ABOUT THIS EXERCISE
After locating the line with "Image resolution: width=1200" in the data that follows, return it and every later line exactly, up to and including the line with "Given: Click the search magnifier icon".
Start of EXERCISE INPUTS
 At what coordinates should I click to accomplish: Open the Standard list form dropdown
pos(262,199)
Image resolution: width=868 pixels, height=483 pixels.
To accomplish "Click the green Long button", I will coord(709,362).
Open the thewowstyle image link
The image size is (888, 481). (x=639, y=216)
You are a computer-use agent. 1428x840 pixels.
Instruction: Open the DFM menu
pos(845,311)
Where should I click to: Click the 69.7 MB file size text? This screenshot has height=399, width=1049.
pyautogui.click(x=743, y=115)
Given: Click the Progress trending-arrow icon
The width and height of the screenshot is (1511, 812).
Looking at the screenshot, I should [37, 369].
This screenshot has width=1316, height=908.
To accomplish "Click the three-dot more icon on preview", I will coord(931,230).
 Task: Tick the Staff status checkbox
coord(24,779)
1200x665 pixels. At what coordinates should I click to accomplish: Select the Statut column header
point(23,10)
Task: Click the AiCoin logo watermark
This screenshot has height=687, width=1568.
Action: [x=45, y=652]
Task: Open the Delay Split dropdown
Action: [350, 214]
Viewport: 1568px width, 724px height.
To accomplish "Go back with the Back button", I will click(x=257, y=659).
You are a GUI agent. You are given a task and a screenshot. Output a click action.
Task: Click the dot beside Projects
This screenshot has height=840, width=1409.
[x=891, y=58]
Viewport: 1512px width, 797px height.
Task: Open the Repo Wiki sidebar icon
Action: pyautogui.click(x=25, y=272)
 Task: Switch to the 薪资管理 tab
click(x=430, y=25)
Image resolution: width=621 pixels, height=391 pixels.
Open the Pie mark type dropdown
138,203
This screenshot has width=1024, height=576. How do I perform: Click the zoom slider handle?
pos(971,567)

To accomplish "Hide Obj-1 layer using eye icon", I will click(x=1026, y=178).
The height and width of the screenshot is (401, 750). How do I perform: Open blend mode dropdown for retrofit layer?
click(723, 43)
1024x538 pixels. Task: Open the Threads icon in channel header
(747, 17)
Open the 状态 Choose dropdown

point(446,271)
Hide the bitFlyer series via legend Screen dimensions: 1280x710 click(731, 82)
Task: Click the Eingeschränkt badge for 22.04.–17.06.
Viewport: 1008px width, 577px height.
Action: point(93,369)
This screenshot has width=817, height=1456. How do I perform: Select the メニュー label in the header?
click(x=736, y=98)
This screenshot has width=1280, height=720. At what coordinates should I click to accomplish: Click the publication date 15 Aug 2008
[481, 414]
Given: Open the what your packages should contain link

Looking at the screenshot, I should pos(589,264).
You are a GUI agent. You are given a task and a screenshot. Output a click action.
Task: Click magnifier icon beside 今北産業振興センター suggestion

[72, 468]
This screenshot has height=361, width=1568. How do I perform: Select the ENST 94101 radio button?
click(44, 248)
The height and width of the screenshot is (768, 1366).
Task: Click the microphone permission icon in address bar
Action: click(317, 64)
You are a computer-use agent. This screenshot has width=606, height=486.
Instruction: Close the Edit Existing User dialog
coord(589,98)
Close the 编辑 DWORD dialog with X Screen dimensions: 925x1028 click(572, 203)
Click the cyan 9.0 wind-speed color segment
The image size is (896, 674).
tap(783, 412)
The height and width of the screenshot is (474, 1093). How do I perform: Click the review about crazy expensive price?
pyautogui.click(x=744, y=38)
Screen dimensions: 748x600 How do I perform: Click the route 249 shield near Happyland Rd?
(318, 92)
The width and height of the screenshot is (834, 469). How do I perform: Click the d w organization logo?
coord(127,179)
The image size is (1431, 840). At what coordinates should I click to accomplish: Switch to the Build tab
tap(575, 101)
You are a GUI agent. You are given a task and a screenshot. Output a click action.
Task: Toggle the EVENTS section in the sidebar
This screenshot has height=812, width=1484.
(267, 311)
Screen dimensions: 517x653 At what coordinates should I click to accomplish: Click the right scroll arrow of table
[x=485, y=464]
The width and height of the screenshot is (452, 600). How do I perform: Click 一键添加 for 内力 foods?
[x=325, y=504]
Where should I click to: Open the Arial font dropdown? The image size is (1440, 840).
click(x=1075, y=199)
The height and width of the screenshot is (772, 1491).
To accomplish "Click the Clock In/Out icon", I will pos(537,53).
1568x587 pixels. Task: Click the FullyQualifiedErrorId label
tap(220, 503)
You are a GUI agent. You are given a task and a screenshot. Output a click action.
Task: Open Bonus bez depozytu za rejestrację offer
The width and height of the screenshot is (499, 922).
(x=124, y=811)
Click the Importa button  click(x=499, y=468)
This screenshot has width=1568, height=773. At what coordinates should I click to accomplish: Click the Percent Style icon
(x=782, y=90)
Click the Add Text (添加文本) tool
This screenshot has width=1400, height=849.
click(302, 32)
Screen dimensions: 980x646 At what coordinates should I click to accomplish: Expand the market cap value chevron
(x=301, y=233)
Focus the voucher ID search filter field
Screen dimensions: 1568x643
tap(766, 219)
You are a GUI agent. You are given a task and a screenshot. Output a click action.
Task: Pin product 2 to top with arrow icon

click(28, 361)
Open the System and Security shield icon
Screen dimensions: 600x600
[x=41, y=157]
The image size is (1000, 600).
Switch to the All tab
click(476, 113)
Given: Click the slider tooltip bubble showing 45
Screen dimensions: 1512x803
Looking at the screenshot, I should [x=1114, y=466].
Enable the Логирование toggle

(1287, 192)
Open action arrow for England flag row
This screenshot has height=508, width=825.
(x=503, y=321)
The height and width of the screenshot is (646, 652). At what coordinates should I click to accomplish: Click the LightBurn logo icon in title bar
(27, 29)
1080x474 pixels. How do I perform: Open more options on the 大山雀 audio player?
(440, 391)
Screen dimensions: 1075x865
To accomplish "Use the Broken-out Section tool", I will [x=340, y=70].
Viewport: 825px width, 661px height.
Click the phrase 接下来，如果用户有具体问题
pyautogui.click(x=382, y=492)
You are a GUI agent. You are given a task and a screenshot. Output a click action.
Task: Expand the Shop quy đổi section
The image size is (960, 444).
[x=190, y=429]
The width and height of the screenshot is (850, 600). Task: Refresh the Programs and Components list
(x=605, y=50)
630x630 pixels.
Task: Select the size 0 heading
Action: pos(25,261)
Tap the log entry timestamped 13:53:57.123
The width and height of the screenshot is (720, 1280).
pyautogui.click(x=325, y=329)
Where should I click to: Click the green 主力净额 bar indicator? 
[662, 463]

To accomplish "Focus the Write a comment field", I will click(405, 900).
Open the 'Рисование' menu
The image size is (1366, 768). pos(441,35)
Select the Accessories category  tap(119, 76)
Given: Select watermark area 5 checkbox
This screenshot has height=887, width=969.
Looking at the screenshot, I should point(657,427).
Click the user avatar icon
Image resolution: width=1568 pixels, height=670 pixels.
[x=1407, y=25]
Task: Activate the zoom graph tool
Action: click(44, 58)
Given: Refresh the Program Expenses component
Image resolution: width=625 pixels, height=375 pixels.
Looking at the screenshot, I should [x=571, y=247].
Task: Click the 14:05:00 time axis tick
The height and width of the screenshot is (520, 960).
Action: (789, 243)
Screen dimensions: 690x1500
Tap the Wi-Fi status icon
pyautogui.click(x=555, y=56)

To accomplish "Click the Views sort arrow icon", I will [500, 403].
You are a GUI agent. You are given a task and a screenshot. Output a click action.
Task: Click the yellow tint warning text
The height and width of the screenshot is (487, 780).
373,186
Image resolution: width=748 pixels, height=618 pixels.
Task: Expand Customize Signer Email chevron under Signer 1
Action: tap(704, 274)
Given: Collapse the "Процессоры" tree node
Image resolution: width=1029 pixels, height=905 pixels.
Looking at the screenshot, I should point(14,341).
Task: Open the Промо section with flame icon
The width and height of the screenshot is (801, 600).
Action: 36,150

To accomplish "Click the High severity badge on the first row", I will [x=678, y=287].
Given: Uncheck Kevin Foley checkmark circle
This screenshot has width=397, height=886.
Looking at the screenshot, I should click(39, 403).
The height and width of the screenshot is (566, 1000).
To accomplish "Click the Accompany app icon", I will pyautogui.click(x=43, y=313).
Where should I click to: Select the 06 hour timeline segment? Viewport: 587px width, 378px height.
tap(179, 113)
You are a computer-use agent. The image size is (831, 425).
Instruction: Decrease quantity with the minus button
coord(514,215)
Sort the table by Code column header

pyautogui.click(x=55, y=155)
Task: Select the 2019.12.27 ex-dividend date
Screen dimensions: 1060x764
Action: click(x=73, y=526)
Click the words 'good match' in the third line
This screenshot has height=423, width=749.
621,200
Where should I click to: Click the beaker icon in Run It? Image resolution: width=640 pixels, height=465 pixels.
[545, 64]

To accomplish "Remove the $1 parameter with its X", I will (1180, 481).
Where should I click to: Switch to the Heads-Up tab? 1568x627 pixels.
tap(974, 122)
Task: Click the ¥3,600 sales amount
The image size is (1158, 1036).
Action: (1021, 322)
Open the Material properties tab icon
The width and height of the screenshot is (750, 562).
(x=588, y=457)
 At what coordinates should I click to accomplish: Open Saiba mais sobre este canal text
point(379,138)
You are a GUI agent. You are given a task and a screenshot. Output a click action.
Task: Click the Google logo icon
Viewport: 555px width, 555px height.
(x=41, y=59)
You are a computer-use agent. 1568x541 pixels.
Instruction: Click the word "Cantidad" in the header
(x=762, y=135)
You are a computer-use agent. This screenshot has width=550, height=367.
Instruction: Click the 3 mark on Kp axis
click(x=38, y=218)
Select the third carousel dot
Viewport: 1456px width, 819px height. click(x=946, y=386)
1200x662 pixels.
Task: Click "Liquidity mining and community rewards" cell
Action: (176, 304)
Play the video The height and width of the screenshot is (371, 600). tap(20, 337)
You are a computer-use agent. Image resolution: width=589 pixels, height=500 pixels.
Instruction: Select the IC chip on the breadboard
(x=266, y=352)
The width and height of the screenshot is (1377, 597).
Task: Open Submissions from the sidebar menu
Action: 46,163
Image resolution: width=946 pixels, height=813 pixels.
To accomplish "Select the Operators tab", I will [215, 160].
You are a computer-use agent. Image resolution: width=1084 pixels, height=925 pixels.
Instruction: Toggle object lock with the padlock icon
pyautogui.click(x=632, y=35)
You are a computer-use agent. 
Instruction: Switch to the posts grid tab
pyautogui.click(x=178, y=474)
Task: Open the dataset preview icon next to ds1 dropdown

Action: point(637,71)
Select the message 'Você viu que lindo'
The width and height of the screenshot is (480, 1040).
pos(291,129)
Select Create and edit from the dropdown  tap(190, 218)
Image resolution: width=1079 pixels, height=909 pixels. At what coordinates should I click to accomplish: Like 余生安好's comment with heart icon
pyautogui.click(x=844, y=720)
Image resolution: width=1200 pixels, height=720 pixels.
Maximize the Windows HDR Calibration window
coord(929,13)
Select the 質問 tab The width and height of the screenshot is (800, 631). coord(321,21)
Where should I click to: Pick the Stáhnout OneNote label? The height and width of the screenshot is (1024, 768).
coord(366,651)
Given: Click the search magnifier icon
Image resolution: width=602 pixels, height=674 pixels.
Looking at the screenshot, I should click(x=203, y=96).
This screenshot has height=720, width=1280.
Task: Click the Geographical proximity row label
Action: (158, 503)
End of EXERCISE INPUTS
PROBLEM SOLUTION
Image resolution: width=1200 pixels, height=720 pixels.
Maximize the Windows HDR Calibration window
coord(929,13)
Select the 質問 tab The width and height of the screenshot is (800, 631). coord(321,21)
Where should I click to: Pick the Stáhnout OneNote label? The height and width of the screenshot is (1024, 768).
coord(366,651)
Given: Click the search magnifier icon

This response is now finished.